The case is likely to be heard by the court on Wednesday.
Bandyopadhyay, who is presently the Chief Advisor to Chief Minister Mamata Banerjee, moved the CAT against the Centre’s decision to initiate a probe against him to ascertain whether he had violated norms by “not attending a meeting of Prime Minister Narendra Modi” at Kalaikunda on May 280.
On a prayer by the Department of Personnel and Training for the transfer of the case from the Calcutta bench, the CAT’s principal bench in Delhi ordered that Bandopadhyay’s application will be heard by it.
His lawyers appearing before a division bench of the high court on Tuesday sought its intervention, claiming that the balance of convenience favours that the applicant, in this case a retired IAS officer based in the city, be heard at the regional bench here.
The controversy cropped up on May 28 this year when Bandyopadhyay skipped the meeting of Prime Minister Narendra Modi who had come to Kalaikunda in East Midnapore to assess the destruction caused by Cyclone Yaas.
Bandyopadhyay, who was then the Chief Secretary, had reached the Prime Minister’s meeting with Chief Minister Mamata Banerjee and then left along with her to visit Digha to attend a review meeting after the cyclone had hit three coastal districts.
“Alapan Bandyopadhyay has followed the explicit and specific directions of his immediate superior authority – the Chief Minister of the state. The Chief Minister entered the meeting, greeted the PM, handed over the reports and a Power point presentation, and took the PM’s permission to leave the meeting, as she was scheduled to attend another meeting. She also requested the PM to allow the Chief Secretary to leave the meeting. After the PM’s approval, the CM and the CS left the meeting. These are all documented facts, and they were presented before the CAT,” said an official.

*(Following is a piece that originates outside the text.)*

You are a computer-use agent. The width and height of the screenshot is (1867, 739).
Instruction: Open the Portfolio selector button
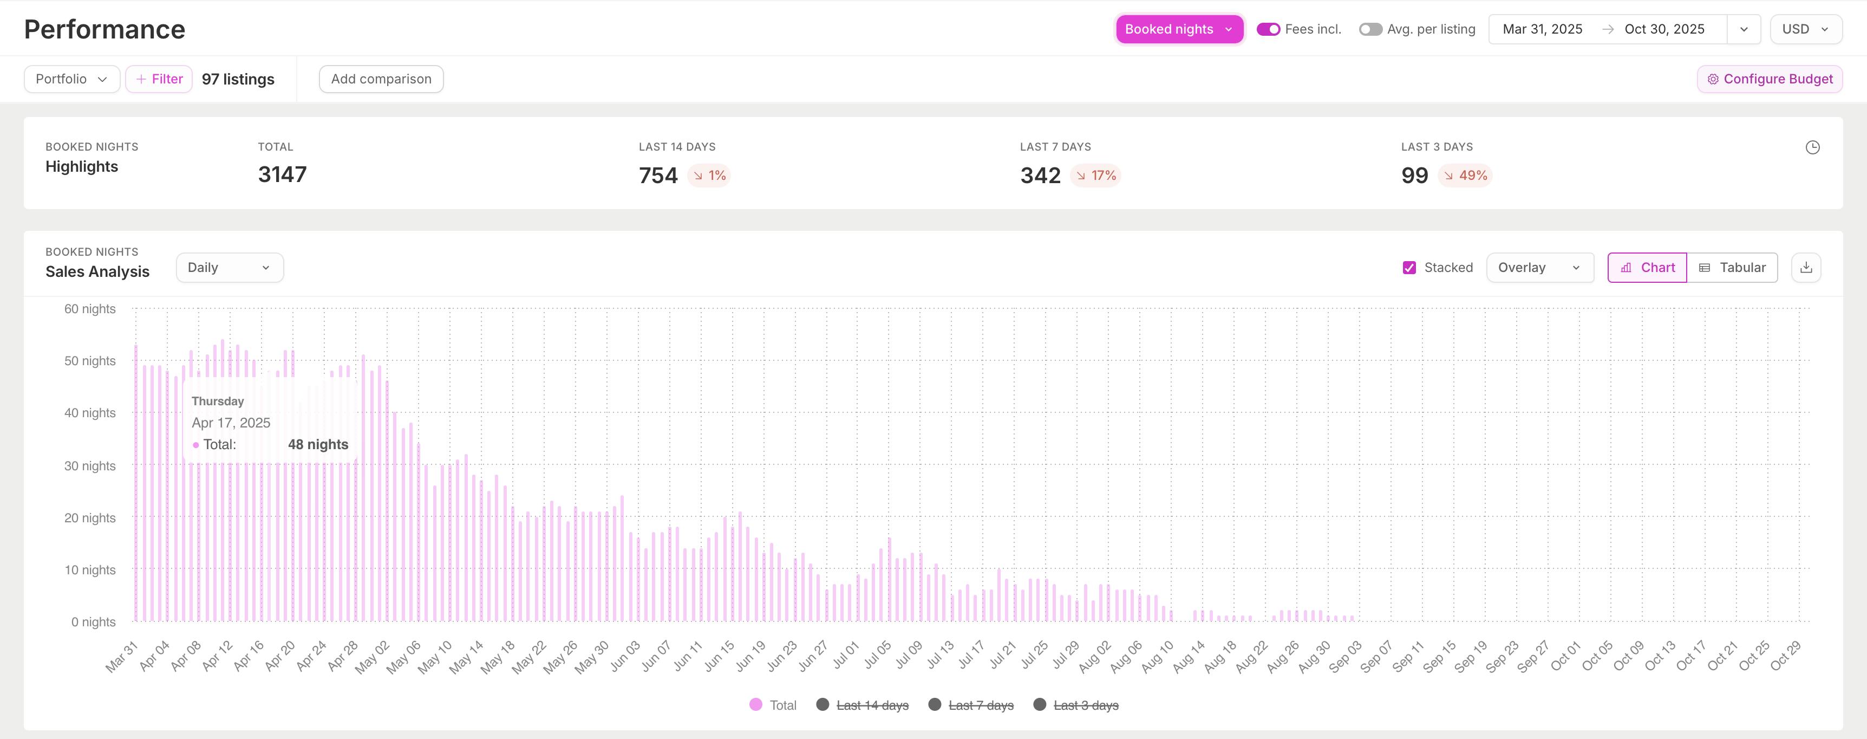72,79

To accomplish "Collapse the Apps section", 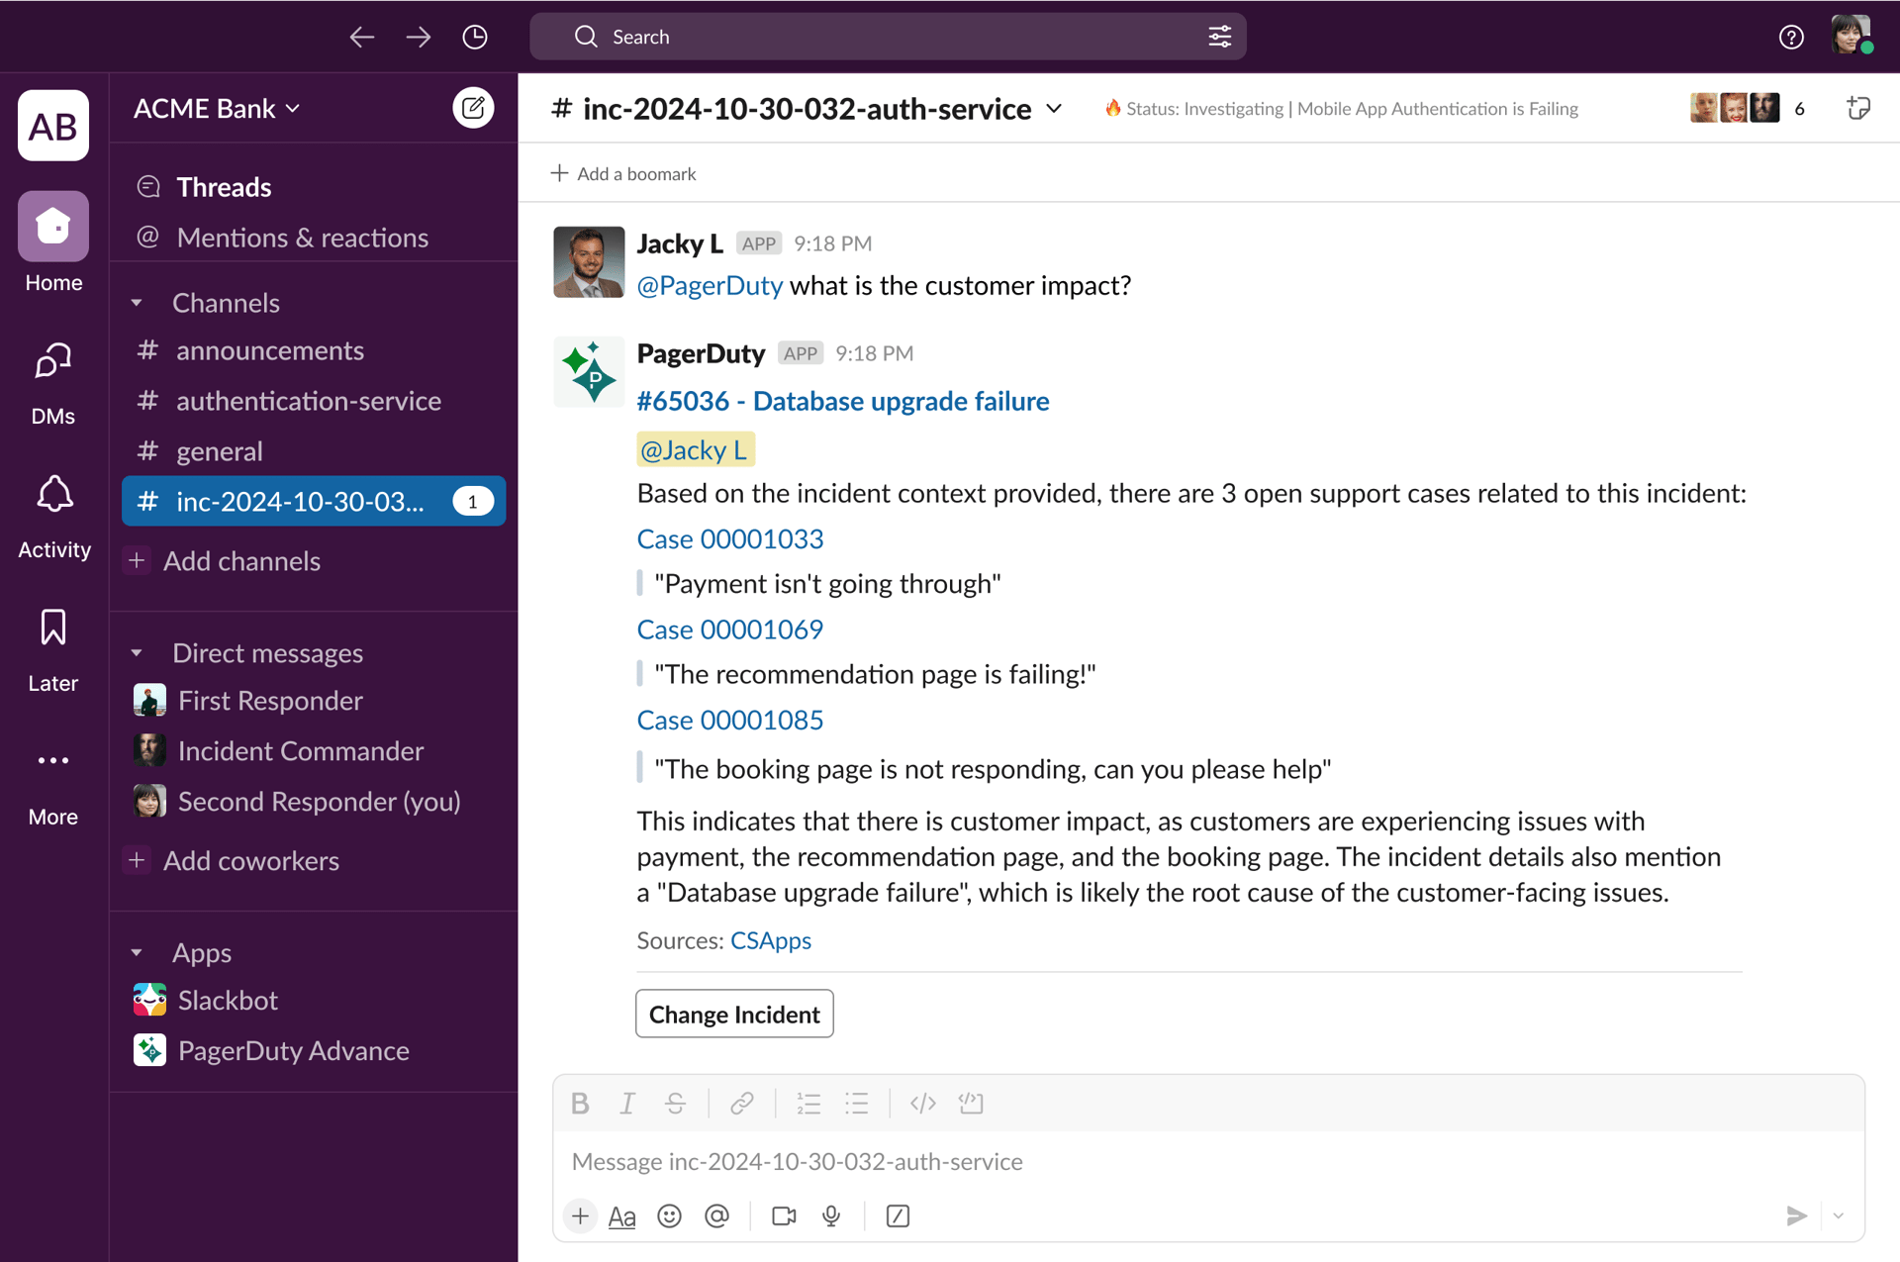I will [137, 952].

The incident became more a political battle than a bureaucratic protocol. The Centre issued a showcause notice asking him to reply to why charges would not be framed against him for not attending a review meeting of the Prime Minister at Kalaikunda on May 28, which was considered as violation of the service rules of all India service officers.
“In a reply to the showcause, Bandyopadhyay had said he had attended the meeting along with the Chief Minister, but he had to leave the meeting with the CM after taking permission of the PM. But the Centre is clearly not happy with the reply,” said a source.
Bandyopadhyay, who was supposed to retire on May 31, was given an extension of one year by the Centre on the recommendations of the state government but after the incident, he was asked to report to Delhi for central deputation.
Bandyopadhyay refused to go for a central deputation and took his superannuation. Immediately after his retirement, Banerjee appointed him as her Chief Adviser.